Representational image/Pixabay

The once-thriving shrimp processing industry is now facing a severe downturn, with processing units shutting down as exports have halved in seven years.

Formerly a major contributor to the country's export earnings and rural employment, the industry is struggling due to a combination of factors, including a shortage of raw materials, declining global demand, environmental changes, financial mismanagement and failure to adapt to changing market conditions.

Cashing in on export subsidies and rising global demand, many shrimp processing units sprang up in the southwestern, southern and southeastern regions in the 1990s, backed by low-cost bank financing.

The industry boom lasted for around a decade, but as global demand for shrimp subsided and incentives fizzled out, production began to falter. Shrinking local supply and the emergence of a domestic prawn market further contributed to the decline.

Currently, out of 109 registered shrimp processing factories, only 30 in Khulna and 18 in Chattogram remain operational, according to the Bangladesh Frozen Foods Exporters Association (BFFEA).

The primary raw materials for shrimp processors are black tiger shrimp (Bagda) and freshwater shrimp (Golda).

According to the BFFEA, these factories have an annual production capacity of around 4 lakh tonnes but are receiving only 7 percent of their required shrimp input.

"This scarcity has already forced many factories to shut down," said Shyamal Das, director of the frozen food association and managing director of MU Sea Food Limited.

"My own company is getting only 25-30 percent of the shrimp it needs, making it impossible to run operations throughout the year," he added.

This supply shortage has led to declining production and factory closures, affecting the livelihoods of around 60 lakh people who directly or indirectly depend on the industry.

Stakeholders in the shrimp processing and export industry cite high bank loan interest rates as a major challenge. Currently, companies in this sector must take loans at 13-14 percent interest rates, much higher than what the rates were in the 90s.

"Between 1995 and 2004, many shrimp processing factory owners invested in the sector. However, they failed to assess the actual availability of shrimp in the market," wrote researcher Gouranga Nandy in his book "Shrimp Profit for Whom".

"Instead, the sector expanded rapidly due to a lack of integrity among entrepreneurs and short-sightedness within the banking sector. Many investors secured large loans by showcasing processing factories but later defaulted on their payments," he added.

While shrimp farming is now categorised as an agricultural activity, processing and export are treated as commercial ventures.

As a result, export-oriented companies face higher interest rates, making it difficult for them to remain competitive in the global market.

DECLINING PRODUCTION

Experts have identified several key factors disrupting the local shrimp production. Those include rising temperatures, fluctuations in water salinity, decreasing depth of shrimp enclosures, poor-quality shrimp larvae, inadequate water supply and drainage, and declining soil and water fertility.

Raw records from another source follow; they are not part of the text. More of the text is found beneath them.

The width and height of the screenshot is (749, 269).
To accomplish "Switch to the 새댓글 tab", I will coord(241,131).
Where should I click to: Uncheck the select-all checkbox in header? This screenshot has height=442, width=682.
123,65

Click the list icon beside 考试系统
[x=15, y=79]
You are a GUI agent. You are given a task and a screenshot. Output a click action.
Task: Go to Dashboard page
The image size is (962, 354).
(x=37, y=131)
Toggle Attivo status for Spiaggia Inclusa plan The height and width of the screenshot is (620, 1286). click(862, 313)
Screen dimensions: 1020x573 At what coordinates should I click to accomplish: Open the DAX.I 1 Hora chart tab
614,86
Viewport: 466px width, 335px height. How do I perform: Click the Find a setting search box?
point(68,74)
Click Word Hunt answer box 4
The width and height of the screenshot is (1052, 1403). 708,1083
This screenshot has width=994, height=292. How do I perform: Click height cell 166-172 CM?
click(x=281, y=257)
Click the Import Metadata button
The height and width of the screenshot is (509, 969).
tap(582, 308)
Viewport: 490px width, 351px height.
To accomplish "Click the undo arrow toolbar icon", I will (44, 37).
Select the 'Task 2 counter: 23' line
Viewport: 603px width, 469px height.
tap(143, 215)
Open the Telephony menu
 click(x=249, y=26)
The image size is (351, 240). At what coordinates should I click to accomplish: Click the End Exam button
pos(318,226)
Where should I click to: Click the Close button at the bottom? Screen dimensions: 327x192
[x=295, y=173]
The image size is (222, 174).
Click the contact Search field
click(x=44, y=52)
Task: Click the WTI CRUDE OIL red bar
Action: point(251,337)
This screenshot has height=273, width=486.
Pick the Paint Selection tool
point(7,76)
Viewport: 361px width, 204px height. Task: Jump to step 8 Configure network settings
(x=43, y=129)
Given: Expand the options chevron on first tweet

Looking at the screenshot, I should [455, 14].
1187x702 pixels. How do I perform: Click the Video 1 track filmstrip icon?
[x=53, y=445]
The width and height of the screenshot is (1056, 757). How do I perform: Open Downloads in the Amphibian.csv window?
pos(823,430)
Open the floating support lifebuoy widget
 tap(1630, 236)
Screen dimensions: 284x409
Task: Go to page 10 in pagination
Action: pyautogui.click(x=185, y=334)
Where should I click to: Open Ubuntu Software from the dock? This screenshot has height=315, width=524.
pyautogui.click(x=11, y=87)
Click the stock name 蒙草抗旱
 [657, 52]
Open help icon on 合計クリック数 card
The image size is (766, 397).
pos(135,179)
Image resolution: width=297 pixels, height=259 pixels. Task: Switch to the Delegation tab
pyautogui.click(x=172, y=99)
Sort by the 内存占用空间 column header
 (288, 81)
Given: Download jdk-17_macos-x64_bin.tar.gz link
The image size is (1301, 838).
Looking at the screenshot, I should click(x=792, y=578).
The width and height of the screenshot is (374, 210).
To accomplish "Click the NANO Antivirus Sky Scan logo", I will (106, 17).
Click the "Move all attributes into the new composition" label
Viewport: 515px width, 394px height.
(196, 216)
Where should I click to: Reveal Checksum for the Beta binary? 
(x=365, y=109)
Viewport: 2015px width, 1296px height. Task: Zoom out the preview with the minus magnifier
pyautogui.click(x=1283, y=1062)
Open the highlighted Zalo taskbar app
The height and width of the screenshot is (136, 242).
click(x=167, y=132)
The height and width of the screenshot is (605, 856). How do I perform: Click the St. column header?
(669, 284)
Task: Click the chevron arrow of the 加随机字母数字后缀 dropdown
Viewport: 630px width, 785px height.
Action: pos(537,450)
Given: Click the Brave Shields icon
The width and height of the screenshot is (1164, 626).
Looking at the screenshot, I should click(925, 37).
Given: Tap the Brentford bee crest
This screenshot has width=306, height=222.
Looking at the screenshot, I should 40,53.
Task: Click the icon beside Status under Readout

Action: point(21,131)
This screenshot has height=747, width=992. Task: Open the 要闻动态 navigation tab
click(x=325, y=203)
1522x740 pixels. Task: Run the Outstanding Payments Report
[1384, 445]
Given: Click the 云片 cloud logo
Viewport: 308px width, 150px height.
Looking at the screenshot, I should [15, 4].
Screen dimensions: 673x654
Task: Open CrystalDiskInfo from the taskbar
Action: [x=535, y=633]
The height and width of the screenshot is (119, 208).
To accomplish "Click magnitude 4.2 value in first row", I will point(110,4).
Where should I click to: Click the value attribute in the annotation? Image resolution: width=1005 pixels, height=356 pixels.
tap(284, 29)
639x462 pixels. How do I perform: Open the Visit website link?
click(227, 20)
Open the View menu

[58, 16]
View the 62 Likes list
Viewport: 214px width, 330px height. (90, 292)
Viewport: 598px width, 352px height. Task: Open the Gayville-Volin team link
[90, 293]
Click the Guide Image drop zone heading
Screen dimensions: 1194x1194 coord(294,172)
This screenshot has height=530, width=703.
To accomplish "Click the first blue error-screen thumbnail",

Each of these issues is closely linked to environmental imbalances.

Natural disasters such as Cyclones Aila, Amphan and Yaas have devastated shrimp farms, causing massive stock losses and forcing many farmers to abandon their operations.

Climate change, declining shrimp fry availability and financial mismanagement have left the industry in crisis.

Outdated farming methods have also hindered the industry's ability to adapt.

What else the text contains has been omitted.